Classification of Thyroid Nodules in Ultrasound Images Using Direction-Independent Features Extracted by Two-Threshold Binary Decomposition.

In recent years, several computer-aided diagnosis systems emerged for the diagnosis of thyroid gland disorders using ultrasound imaging. These systems based on machine learning algorithms may offer a second opinion to radiologists by evaluating a malignancy risk of thyroid tissue, thus increasing the overall diagnostic accuracy of ultrasound imaging. Although current computer-aided diagnosis systems exhibit promising results, their use in clinical practice is limited. One of the main limitations is that the majority of them use direction-dependent features. Our intention has been to design a computer-aided diagnosis system, which will use only direction-independent features, that is, it will not be dependent on the orientation and the inclination angle of the ultrasound probe when acquiring the image. We have, therefore, applied histogram analysis and segmentation-based fractal texture analysis algorithm, which calculates direction-independent features only. In our study, 40 thyroid nodules (20 malignant and 20 benign) were used to extract several features, such as histogram parameters, fractal dimension, and mean brightness value in different grayscale bands (obtained by 2-threshold binary decomposition). The features were then used in support vector machine and random forests classifiers to differentiate nodules into malignant and benign classes.
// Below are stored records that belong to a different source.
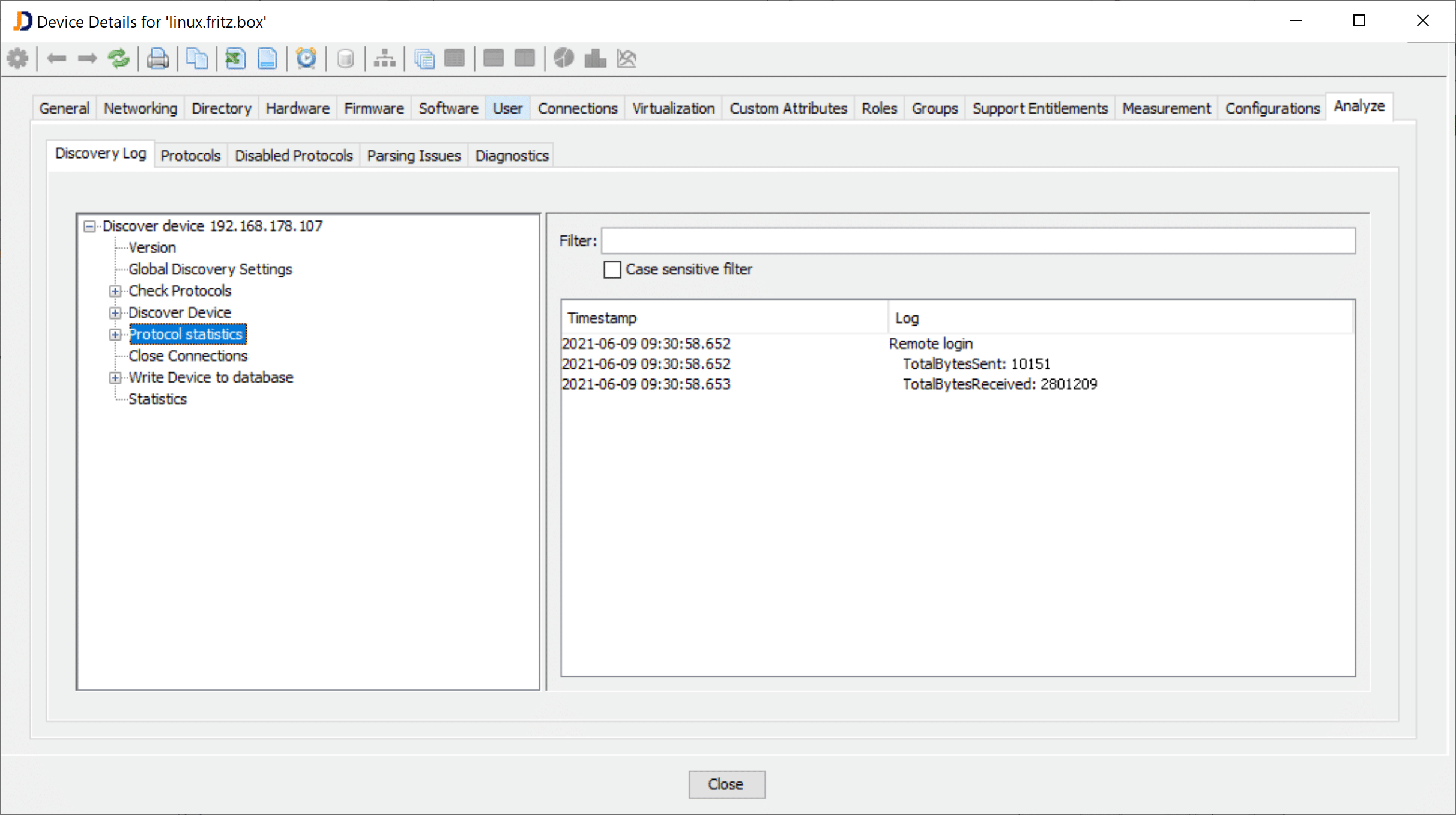This screenshot has width=1456, height=815.
Task: Click the pie chart icon
Action: pyautogui.click(x=563, y=59)
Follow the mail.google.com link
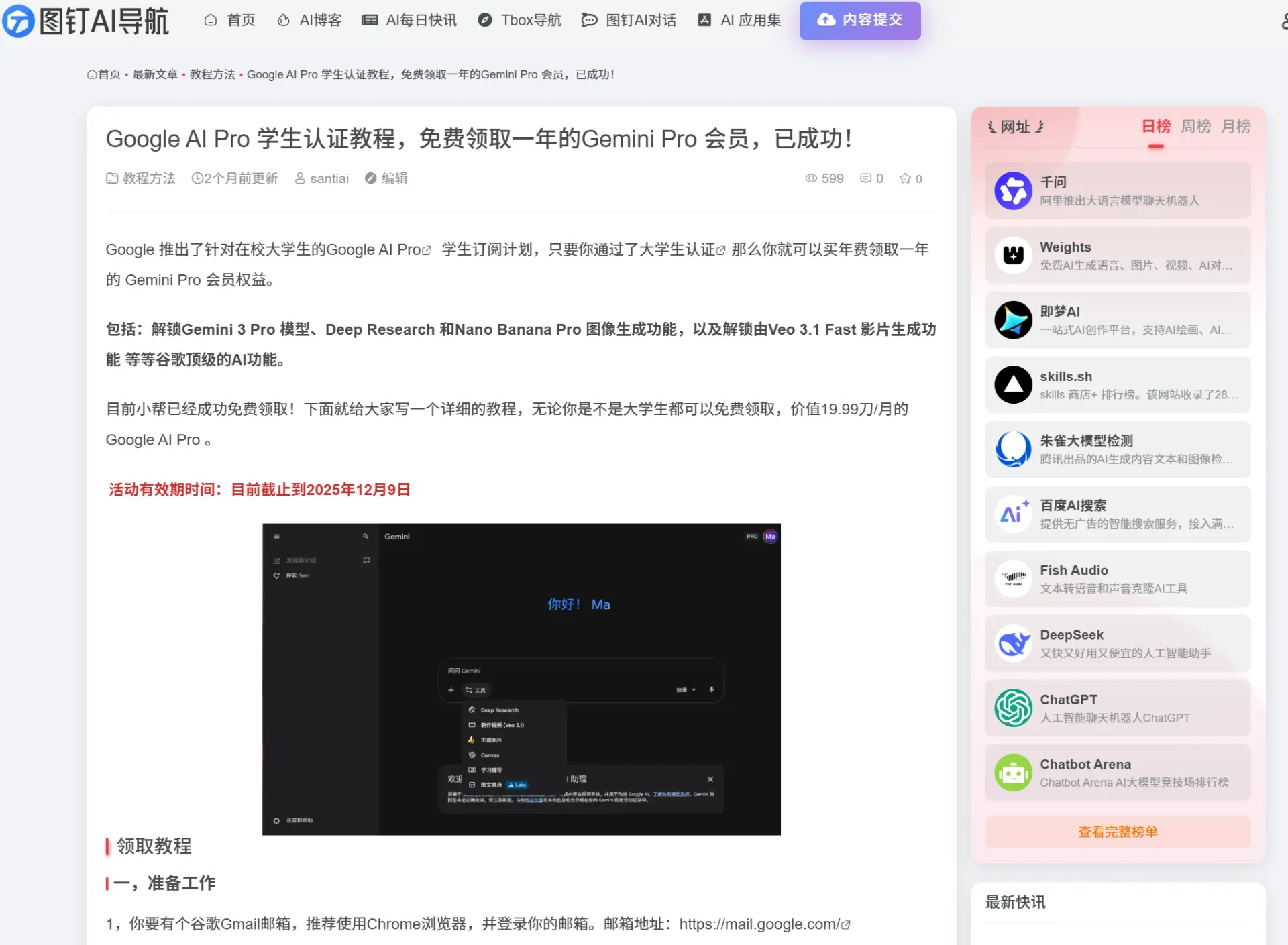Viewport: 1288px width, 945px height. (759, 924)
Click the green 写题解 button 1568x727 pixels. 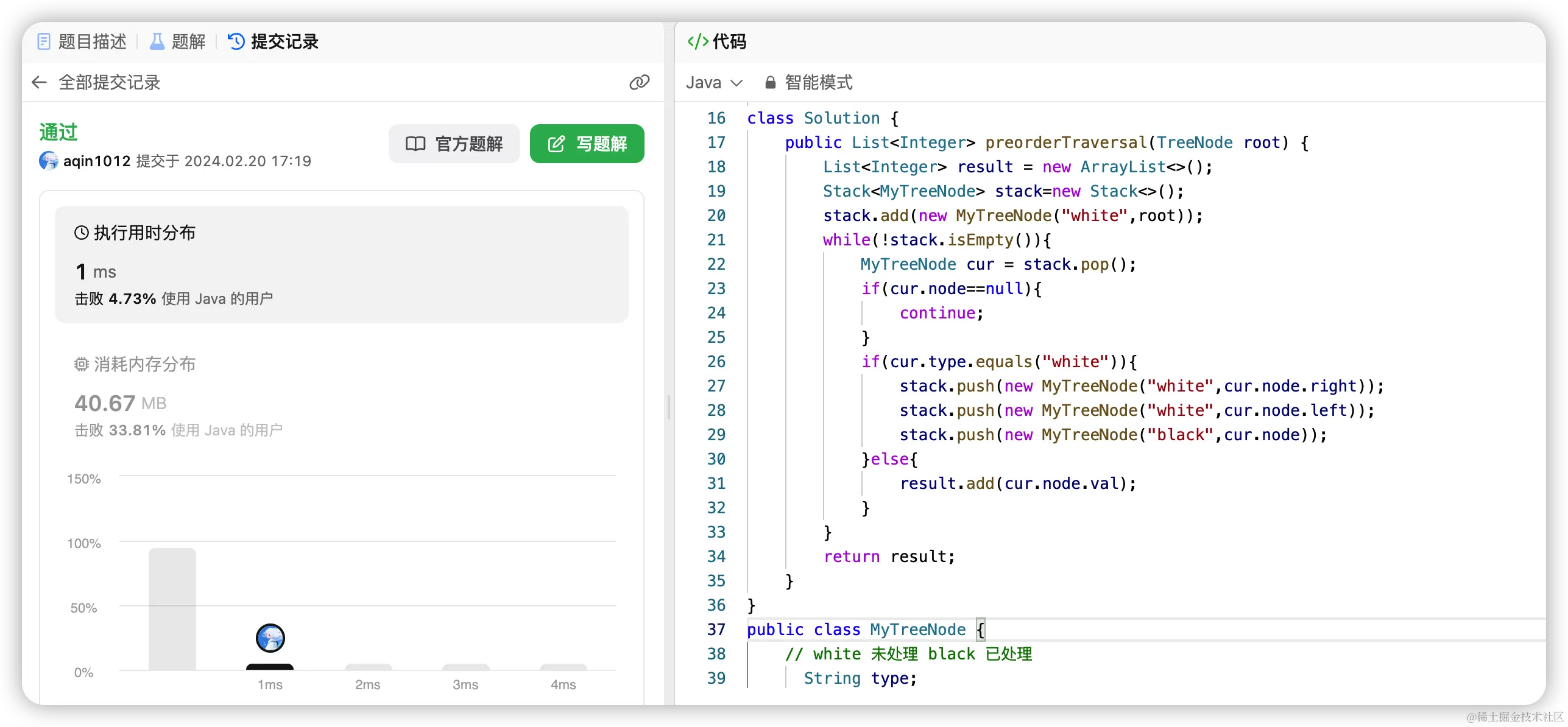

Using leave-one-out cross-validation method, the overall accuracy was 92.42% for random forests and 94.64% for support vector machine. Results show that both methods are useful in practice; however, support vector machine provides better results for this application. Proposed computer-aided diagnosis system can provide support to radiologists in their current diagnosis of thyroid nodules, whereby it can optimize the overall accuracy of ultrasound imaging.